4 (age 6-9) Adverb charades: Write an adverb on several pieces of paper. Ask a child to select one, then instruct the child to perform an action in the manner of the adverb. For example if the child has chosen the adverb “mess-ily”, say: “Please make me a cup of tea in the manner of this adverb.” “Good for boys because it involves physical movement,” says Beadle.

5 (age 6-9) Odd one out: Give them three objects and ask them to explain which is the odd one out and why: which, for instance, is the misfit out of tractor, zebra and duck. “A good game for making high order connections and justifying them,” says Beadle. There is, of course, more than one possible answer.

6 (age 9-11) Possibly impossible questions: Beadle recommends asking children questions such as those in The Little Book of Thunks by Ian Gilbert. Typical examples might be: “What is heav-ier, hate or love?” or “Is there more future than past?”. The game develops their ability to think philosophically.

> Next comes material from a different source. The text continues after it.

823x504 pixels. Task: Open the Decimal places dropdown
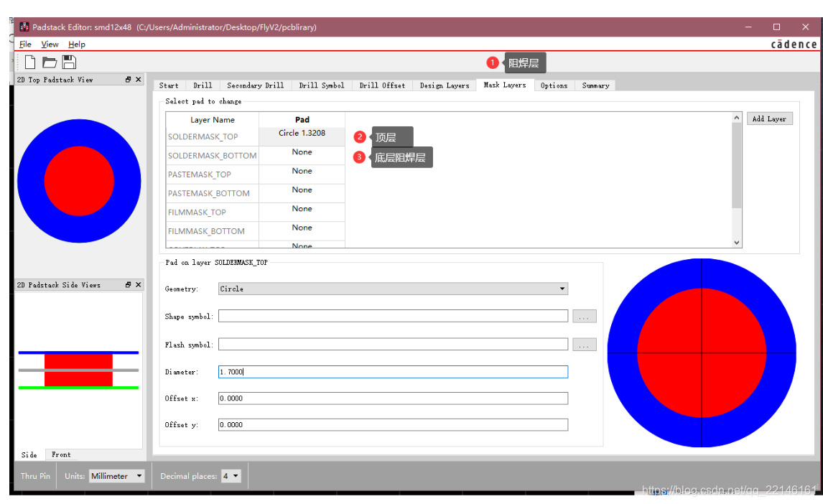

7 (age 9-11) Writing to a word count: Ask your child to write 100 words on a subject, then 50 words on the same subject, then 20, then 13. “This gives them editing skills,” says Beadle.

8 (age 9-11) Murder in a bag: Place five objects such as a book, flower, bulb, spoon and photo in a bag and ask children to take them out and tell you a murder story in which all five are crucial clues. “This is great for oracy,” says Beadle as speaking and listening are both part of English GCSE.

9 (age 9-11) Writing to specific word lengths: Give them a set of five numbers, such as 20, 5, 15, 7 and 10. Then ask them to write a five-sentence description in which the first sentence is 20 words long, the second five and so on. “Include small numbers so they can see the effect of having a short sentence in a description,” says Beadle.

10 (age 9-11) Encourage them to write about the moment something happens: You can use the moment a car crashes. “This moves children away from writing in a narrative style,” says Beadle.